**Data supplied:**
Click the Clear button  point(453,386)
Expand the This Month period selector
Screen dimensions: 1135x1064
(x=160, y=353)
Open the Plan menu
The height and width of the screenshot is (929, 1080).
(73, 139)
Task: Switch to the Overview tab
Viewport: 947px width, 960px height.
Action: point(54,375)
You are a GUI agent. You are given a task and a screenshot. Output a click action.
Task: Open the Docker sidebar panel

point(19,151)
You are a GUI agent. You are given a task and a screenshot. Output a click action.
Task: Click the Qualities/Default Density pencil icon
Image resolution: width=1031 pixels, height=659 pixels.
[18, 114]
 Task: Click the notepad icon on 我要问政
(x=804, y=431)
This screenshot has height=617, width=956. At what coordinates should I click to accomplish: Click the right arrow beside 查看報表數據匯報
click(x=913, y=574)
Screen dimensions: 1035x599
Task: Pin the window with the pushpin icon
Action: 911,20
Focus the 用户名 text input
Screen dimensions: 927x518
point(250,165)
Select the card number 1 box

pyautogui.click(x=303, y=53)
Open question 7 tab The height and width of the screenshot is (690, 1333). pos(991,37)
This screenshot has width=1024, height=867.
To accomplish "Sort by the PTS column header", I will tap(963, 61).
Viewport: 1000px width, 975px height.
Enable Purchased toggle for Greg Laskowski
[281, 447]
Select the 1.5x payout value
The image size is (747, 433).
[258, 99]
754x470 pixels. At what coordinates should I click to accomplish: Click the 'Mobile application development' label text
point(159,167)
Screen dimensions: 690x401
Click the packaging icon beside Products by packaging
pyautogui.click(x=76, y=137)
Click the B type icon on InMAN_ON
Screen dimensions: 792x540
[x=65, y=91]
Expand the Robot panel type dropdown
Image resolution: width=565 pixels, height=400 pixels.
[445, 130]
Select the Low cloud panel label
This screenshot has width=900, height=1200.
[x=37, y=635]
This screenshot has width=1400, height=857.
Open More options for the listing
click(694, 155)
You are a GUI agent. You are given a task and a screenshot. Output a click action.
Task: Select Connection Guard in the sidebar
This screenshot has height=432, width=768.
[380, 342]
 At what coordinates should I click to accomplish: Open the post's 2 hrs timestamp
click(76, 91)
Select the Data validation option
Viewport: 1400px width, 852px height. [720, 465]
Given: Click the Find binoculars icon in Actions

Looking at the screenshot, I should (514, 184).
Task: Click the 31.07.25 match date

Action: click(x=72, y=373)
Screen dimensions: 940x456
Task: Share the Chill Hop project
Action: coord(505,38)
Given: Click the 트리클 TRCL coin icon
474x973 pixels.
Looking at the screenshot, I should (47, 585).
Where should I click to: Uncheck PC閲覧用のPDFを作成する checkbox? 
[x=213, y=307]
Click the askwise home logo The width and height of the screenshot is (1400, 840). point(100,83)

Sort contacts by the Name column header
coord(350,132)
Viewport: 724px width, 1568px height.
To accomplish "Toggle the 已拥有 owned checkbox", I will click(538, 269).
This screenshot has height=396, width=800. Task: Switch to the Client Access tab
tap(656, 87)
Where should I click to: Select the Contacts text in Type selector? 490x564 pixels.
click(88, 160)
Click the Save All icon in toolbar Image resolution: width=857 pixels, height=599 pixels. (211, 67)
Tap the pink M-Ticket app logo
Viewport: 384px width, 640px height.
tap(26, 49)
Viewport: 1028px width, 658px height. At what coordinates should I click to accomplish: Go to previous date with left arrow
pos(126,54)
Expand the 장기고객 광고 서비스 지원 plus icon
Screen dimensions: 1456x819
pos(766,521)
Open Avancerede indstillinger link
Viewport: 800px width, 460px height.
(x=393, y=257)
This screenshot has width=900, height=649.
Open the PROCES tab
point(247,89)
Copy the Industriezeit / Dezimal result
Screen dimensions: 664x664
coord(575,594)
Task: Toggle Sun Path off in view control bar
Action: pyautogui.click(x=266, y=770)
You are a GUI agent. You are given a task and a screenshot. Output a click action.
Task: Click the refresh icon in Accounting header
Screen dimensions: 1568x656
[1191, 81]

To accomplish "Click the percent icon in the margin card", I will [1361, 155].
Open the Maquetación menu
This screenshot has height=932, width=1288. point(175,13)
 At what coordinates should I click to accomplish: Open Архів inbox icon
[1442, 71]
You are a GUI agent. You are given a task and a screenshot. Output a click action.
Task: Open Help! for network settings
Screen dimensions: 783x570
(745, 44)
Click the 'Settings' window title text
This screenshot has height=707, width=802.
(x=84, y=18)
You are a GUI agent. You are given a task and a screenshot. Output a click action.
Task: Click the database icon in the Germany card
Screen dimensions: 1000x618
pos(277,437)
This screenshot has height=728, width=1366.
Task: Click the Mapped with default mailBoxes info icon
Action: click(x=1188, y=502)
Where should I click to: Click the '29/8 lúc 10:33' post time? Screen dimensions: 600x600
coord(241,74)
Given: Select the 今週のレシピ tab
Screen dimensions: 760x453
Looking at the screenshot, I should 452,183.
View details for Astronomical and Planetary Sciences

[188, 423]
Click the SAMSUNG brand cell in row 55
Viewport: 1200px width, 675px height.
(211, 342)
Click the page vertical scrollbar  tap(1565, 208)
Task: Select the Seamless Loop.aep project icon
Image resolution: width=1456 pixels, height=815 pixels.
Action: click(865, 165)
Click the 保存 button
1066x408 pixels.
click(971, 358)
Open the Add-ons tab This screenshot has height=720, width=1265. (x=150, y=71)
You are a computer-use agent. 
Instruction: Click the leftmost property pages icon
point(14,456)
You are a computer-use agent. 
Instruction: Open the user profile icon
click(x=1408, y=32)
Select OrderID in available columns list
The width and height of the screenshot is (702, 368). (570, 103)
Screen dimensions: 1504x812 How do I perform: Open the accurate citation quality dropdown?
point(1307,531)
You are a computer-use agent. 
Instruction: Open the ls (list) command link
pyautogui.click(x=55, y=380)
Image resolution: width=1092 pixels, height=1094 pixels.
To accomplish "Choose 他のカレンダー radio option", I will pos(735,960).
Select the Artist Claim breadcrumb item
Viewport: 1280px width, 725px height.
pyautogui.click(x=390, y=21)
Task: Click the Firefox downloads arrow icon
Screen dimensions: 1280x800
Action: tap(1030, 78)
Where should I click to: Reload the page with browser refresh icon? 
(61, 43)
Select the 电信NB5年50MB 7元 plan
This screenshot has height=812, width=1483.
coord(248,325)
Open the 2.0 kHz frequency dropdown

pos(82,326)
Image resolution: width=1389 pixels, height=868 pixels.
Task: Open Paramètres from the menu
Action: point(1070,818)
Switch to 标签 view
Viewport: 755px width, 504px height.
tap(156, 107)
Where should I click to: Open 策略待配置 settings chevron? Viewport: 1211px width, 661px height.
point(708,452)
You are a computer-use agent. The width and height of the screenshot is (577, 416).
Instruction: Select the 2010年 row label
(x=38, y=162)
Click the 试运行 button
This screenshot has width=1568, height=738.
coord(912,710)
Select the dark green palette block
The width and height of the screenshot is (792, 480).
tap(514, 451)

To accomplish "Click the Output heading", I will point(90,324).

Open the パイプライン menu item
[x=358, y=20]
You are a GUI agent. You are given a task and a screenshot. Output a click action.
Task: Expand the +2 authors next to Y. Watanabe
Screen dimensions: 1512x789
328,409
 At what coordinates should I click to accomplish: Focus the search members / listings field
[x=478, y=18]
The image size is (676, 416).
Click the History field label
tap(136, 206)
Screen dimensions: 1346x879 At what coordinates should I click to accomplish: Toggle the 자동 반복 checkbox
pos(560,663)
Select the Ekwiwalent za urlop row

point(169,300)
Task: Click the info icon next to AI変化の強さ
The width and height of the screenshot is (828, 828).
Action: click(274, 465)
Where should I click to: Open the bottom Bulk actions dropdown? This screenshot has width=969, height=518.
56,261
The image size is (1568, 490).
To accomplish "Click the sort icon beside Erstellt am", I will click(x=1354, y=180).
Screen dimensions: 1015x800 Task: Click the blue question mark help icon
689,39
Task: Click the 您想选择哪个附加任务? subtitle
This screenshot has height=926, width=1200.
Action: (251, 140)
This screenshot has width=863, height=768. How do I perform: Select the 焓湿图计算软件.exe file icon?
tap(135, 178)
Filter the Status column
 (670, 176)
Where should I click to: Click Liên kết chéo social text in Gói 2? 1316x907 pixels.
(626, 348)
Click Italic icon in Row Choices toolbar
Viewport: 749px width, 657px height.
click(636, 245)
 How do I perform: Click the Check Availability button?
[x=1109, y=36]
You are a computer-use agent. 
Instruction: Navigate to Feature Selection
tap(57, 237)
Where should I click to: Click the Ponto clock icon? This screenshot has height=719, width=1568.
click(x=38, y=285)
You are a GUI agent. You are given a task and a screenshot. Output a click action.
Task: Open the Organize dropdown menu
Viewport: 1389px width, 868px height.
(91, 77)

**Task to complete:**
Copy every line of the data that holds the string "will".

**Answer area:**
To accomplish "Sort by the PTS column header", I will tap(963, 61).
To accomplish "Toggle the 已拥有 owned checkbox", I will click(538, 269).
To accomplish "Click the percent icon in the margin card", I will [1361, 155].
To accomplish "Choose 他のカレンダー radio option", I will pos(735,960).
To accomplish "Click the Output heading", I will point(90,324).
To accomplish "Click the sort icon beside Erstellt am", I will click(x=1354, y=180).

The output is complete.